I really appreciate the helpful responses and pointers. The more I played with things the more I I realized my question was sparse with information. To make up for it I'll try to document what I ended up doing, since there are a few tricky points worth touching on for anyone who deals with an install as obtuse as mine.
For booting with elilo, I run
mkinitrd this way
Code:
mkinitrd -c -k 5.4.18 -u -L -m ext4:algif_skcipher \
-f ext4 -r /dev/cryptvg0/root -C /dev/sdc1:/dev/sda2 \
-h /dev/cryptvg1/swap \
-o /boot/initrd.gz
then copy the appropriate files to
/boot/efi/EFI/boot/ (my UEFI system is one of those that finds my EFI partition files effortlessly at that location). The volume group device names for the -r and -h arguments are those returned by
lvscan(8), since early in the boot process /dev/mapper/
<something>-style names apparently can't be used to refer to these devices. Because I did not setup my root (/) and swap within the same encrypted volume group, I must unlock two devices with the -C argument (i.e., therefore having to type my passphrase twice) just so the resume= device can be found and correctly passed to the kernel. Lesson learned.

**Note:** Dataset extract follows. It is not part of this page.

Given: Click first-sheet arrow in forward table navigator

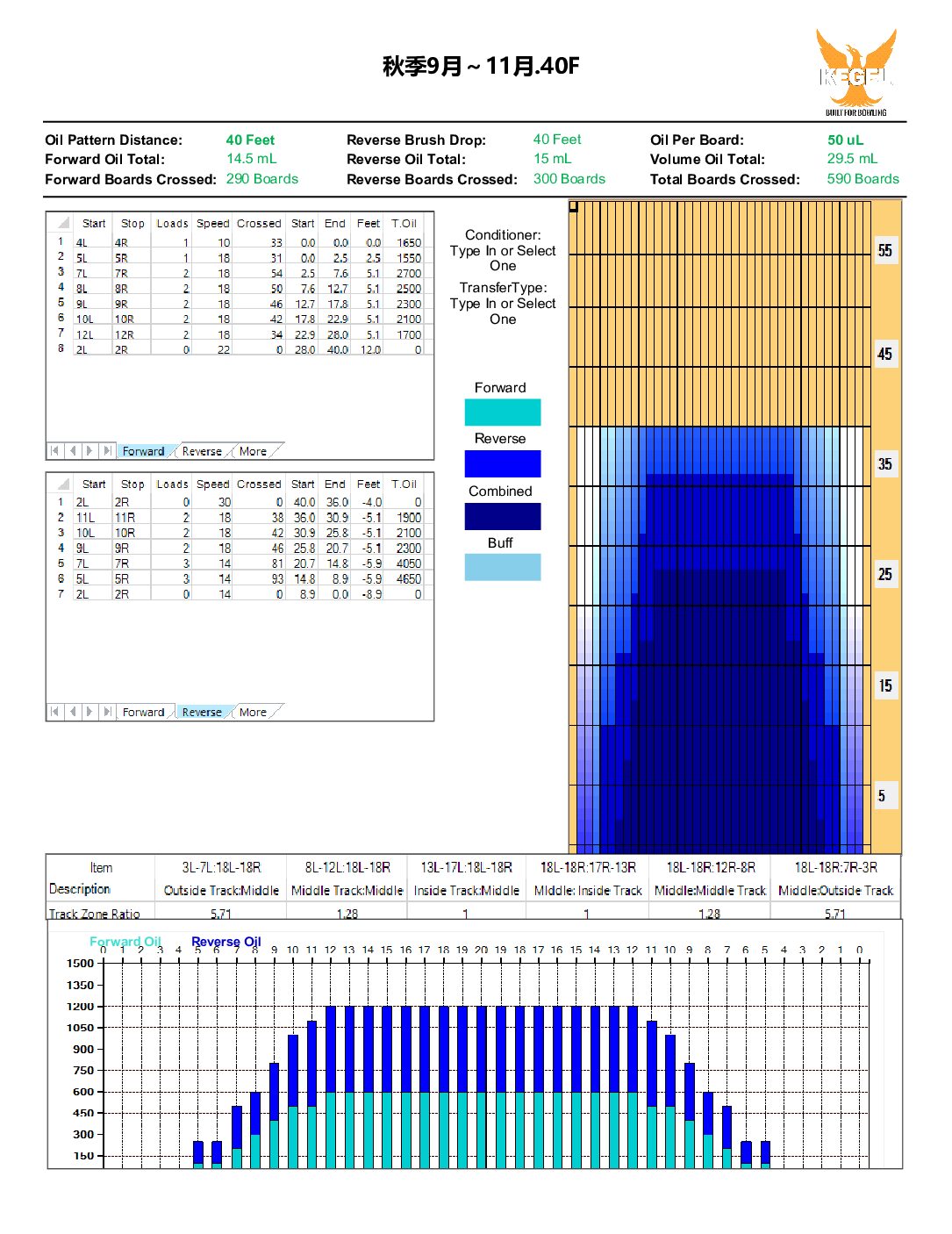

With root and swap unlocked,
now I can make life a little easier. I went with the common advice of generating a random key file and using it to add an additional key to the LUKS header of each of the devices I unlock with
/etc/crypttab, e.g., /home and external hard drives.
Code:
cryptvg2 UUID=<some long uuid> /root/lukskey
mediahd UUID=<another long uuid> /root/lukskey
[...]
Especially with external hard drives, you may find the name of some of your devices differ on each boot (e.g., /dev/sde instead of /dev/sdf). Using UUIDs instead of normal device names avoids this issue.
So in the end, I save myself from needlessly typing a passphrase for each device added to crypttab but can't save myself from wastefully entering it a second time to unlock swap. So ends my small encrypted partition journey.